__Instructions for the task__
Quote exactly the lines running from the line with "You are a computer-use agent. The width" to the end of the entries, including both, and nothing else.

__Exercise data__

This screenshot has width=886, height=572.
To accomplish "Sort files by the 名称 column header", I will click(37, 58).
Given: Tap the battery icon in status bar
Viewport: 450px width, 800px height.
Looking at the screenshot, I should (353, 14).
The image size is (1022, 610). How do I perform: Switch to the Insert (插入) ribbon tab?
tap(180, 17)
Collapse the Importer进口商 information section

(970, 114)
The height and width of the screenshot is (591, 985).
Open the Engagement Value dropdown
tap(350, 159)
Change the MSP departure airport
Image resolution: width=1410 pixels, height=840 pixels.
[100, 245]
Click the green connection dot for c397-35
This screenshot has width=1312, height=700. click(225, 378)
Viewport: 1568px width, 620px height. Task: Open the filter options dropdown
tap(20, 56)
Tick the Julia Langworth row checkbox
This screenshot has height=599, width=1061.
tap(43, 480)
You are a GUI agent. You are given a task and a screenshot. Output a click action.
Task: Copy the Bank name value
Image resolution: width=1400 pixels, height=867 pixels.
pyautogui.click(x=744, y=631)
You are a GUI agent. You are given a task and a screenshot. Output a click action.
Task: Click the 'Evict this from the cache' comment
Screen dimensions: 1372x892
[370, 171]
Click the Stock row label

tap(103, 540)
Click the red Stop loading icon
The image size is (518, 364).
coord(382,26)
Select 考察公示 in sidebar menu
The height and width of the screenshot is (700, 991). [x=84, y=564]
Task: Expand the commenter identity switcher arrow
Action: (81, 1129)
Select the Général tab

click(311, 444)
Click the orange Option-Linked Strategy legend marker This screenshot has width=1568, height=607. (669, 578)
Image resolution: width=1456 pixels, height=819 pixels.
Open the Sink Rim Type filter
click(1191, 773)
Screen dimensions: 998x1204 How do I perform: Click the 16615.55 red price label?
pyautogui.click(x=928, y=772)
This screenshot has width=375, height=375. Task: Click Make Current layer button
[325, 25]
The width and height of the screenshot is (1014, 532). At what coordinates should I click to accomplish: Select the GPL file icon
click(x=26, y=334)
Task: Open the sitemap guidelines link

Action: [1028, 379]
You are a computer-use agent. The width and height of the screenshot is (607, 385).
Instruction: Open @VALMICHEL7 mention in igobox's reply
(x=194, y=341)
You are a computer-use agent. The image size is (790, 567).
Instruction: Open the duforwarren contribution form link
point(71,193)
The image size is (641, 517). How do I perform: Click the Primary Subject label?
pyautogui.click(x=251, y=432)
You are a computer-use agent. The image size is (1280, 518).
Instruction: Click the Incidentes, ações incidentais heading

__Answer area__
You are a computer-use agent. The width and height of the screenshot is (607, 385).
Instruction: Open @VALMICHEL7 mention in igobox's reply
(x=194, y=341)
You are a computer-use agent. The image size is (790, 567).
Instruction: Open the duforwarren contribution form link
point(71,193)
The image size is (641, 517). How do I perform: Click the Primary Subject label?
pyautogui.click(x=251, y=432)
You are a computer-use agent. The image size is (1280, 518).
Instruction: Click the Incidentes, ações incidentais heading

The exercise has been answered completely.